[REQUIRED TASKS]
• A. From the passage on ketones, retype the wording between "According to the" and "advent of agriculture.", inclusive, without any changes.
• B. According to the passage on ketones, why can it be assumed that early humans went hungry more often than not? Answer in one to three sentences.
• C. Answer these questions from the passage on ketones:
(i) What dietary advice has been given for decades, and what was it meant to prevent?
(ii) According to the most recent research, what are ketones?
(iii) What fuel does the body seek once glucose is not readily available and glycogen levels have been depleted?

[EXCERPT TO READ]
◇ ◇ ◇ ◇ ◇

For decades the advice has been to eat a diet high in carbohydrates and low in fat to prevent many chronic illnesses – especially heart disease. We’ve also been taught that the brain needs copious amounts of glucose in the form of sugars to work at peak efficiency. But, what if that advice was wrong?
There’s been lots of buzz recently about an alternate energy source that our bodies and brains can use: Ketones.
According to the most recent research, ketones are a naturally occurring substance that the human body can produce under certain conditions, and may offer a broad range of health benefits that starches and sugars don’t.
What Are Ketones
To understand ketones, and their role in human nutrition we need to go back to our early hunter/gatherer origins before the advent of agriculture.
For early man, there was no such thing as three meals per day. People ate when food was available and went hungry when food ran out until a new supply could be gathered or hunted down. We can assume that they went hungry more often than not – between winter shortages, the occasional drought and over-hunting an area, food could be scarce for weeks at a time.
When there isn’t a ready supply of the glucose which the body uses as its principal fuel source, and glycogen levels have been depleted, the body looks for another source of fuel – stored fat. This can happen when someone fasts, during starvation, or when eating a low-carb diet.

◇ ◇ ◇ ◇ ◇

[DATA]
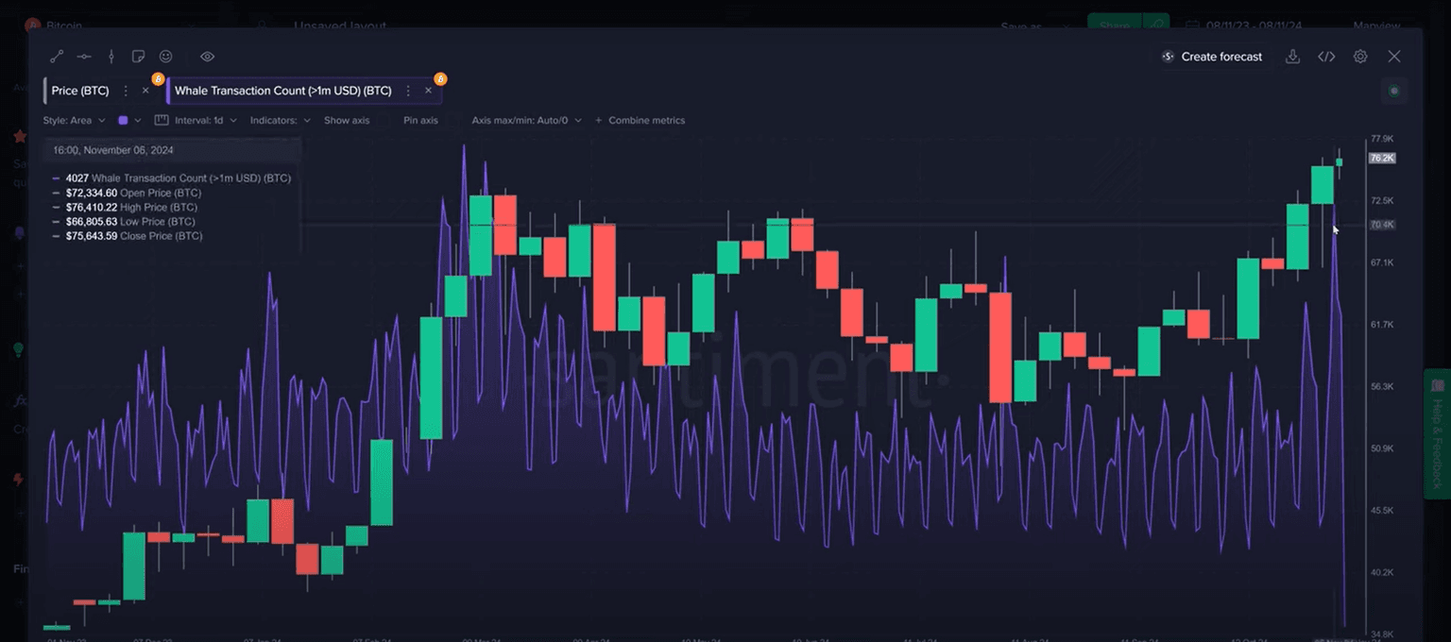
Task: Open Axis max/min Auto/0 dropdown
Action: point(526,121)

◇ ◇ ◇ ◇ ◇

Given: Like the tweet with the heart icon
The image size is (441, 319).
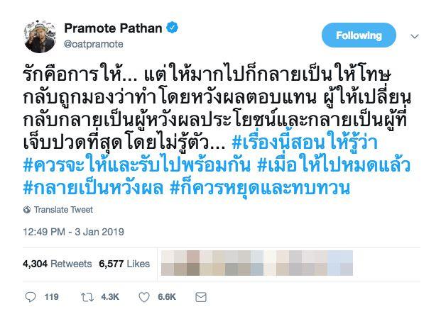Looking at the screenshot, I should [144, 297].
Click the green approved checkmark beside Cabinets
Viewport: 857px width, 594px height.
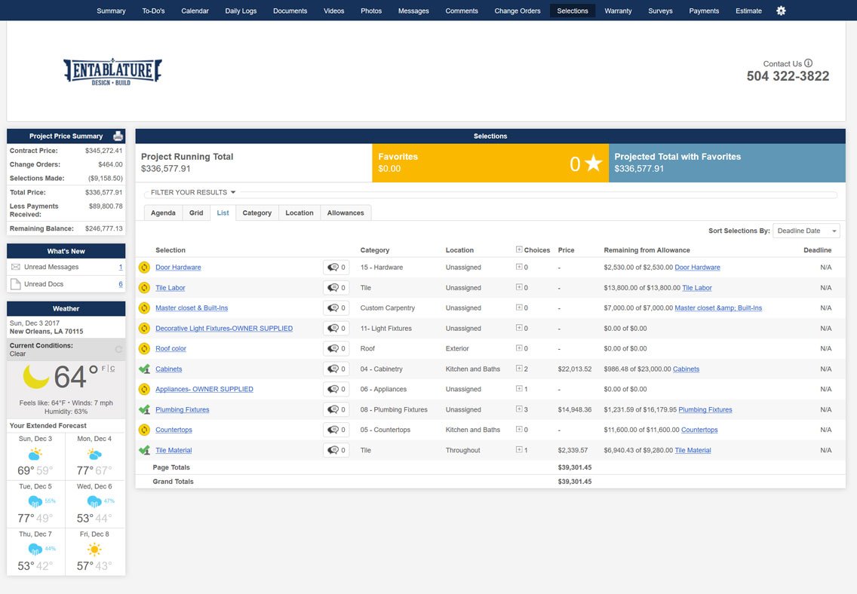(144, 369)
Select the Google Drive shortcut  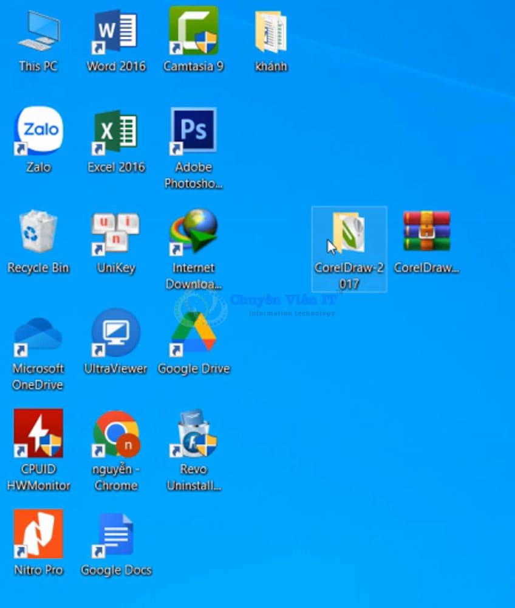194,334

◇ ◇ ◇ ◇ ◇

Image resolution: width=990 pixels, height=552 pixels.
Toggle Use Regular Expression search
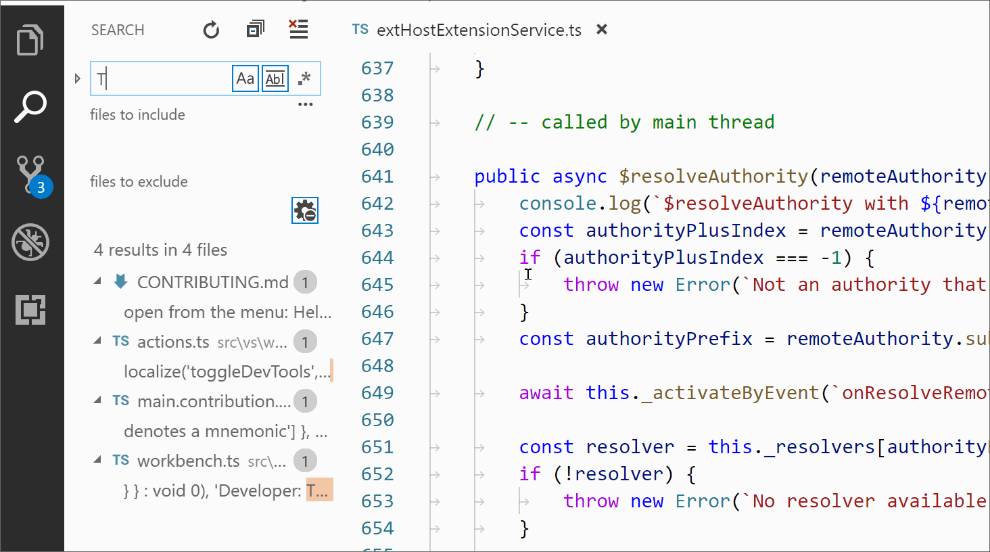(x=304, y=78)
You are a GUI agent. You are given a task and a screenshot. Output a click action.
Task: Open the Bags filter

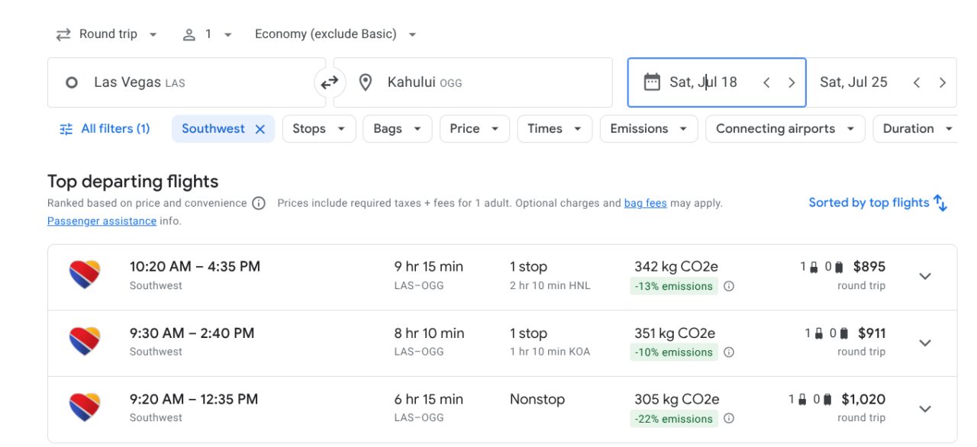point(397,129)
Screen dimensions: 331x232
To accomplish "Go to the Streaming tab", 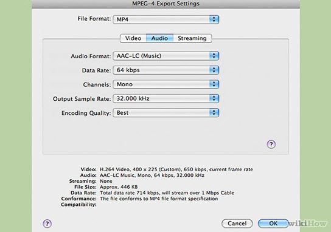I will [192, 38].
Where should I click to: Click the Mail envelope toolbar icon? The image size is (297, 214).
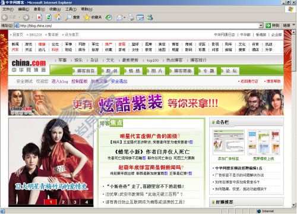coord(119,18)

◇ ◇ ◇ ◇ ◇

[TASK ANSWERS]
• A.
According to the most recent research, ketones are a naturally occurring substance that the human body can produce under certain conditions, and may offer a broad range of health benefits that starches and sugars don’t.
What Are Ketones
To understand ketones, and their role in human nutrition we need to go back to our early hunter/gatherer origins before the advent of agriculture.

• B. Winter shortages, the occasional drought and over-hunting an area could leave food scarce for weeks at a time.

• C.
(i) To eat a diet high in carbohydrates and low in fat, to prevent many chronic illnesses, especially heart disease.
(ii) A naturally occurring substance that the human body can produce under certain conditions.
(iii) Stored fat.